* WHAT IS ASKED:
Could you rewrite the records from the line with "Find the location" up to and including the line with "coordinates (384, 268).", changing "location" to "position" and leaving all else as it is? Give back only those lines, without the pictures.

* RECORDS FOR THIS TASK:

□ □ □

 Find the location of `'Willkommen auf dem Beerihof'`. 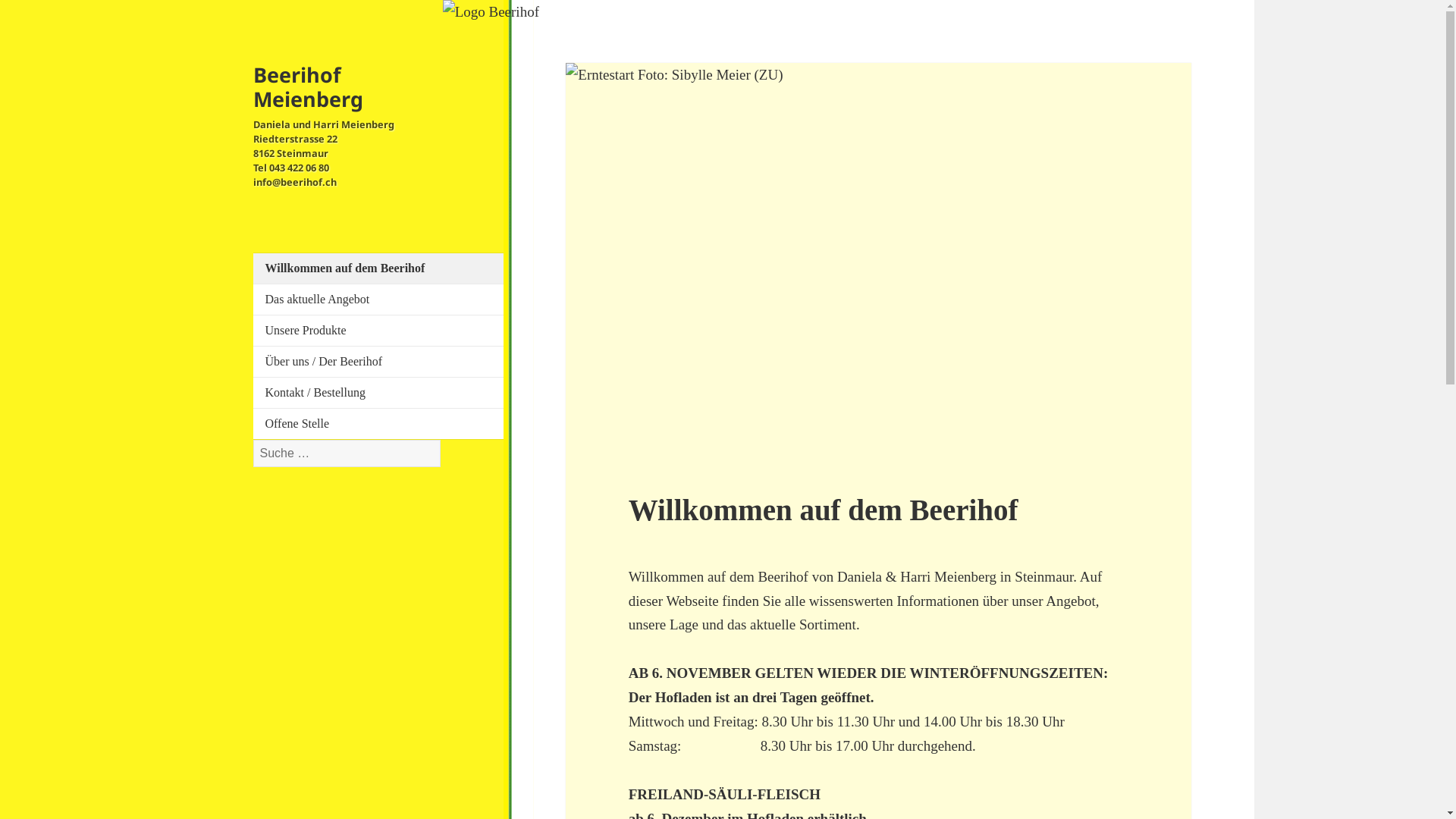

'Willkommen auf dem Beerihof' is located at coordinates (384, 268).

□ □ □

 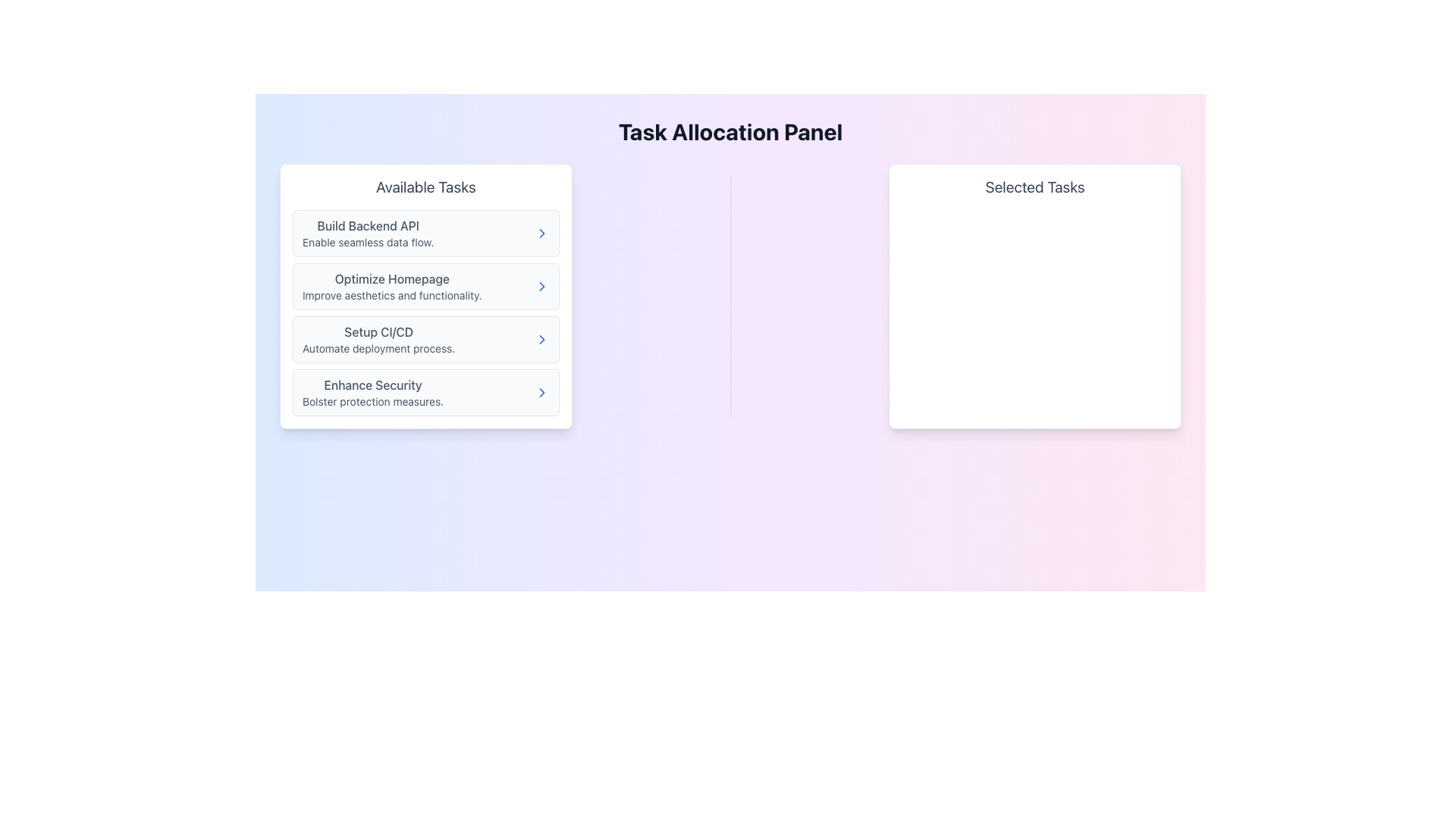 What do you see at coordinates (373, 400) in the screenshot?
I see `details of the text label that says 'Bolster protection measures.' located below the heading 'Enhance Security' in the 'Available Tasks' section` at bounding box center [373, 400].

□ □ □

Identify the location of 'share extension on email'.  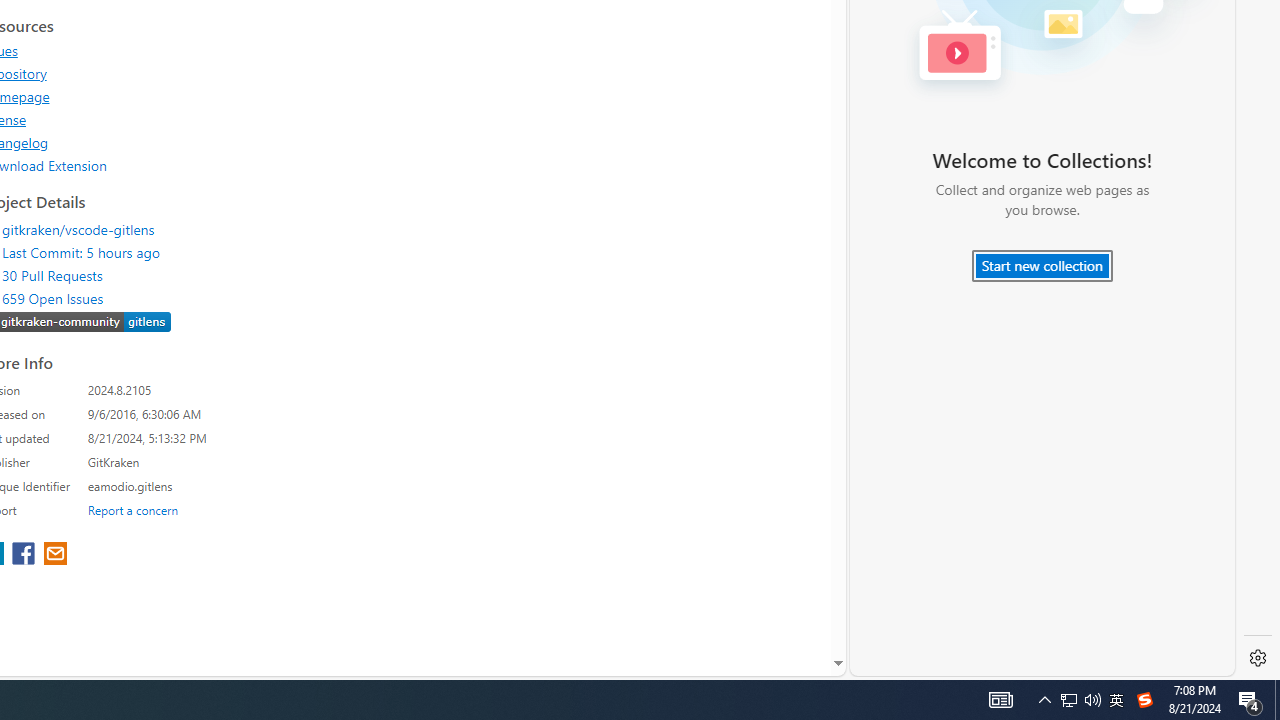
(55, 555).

□ □ □

* SOLUTION FOR THIS TASK:
 Find the position of `'Willkommen auf dem Beerihof'`. 

'Willkommen auf dem Beerihof' is located at coordinates (384, 268).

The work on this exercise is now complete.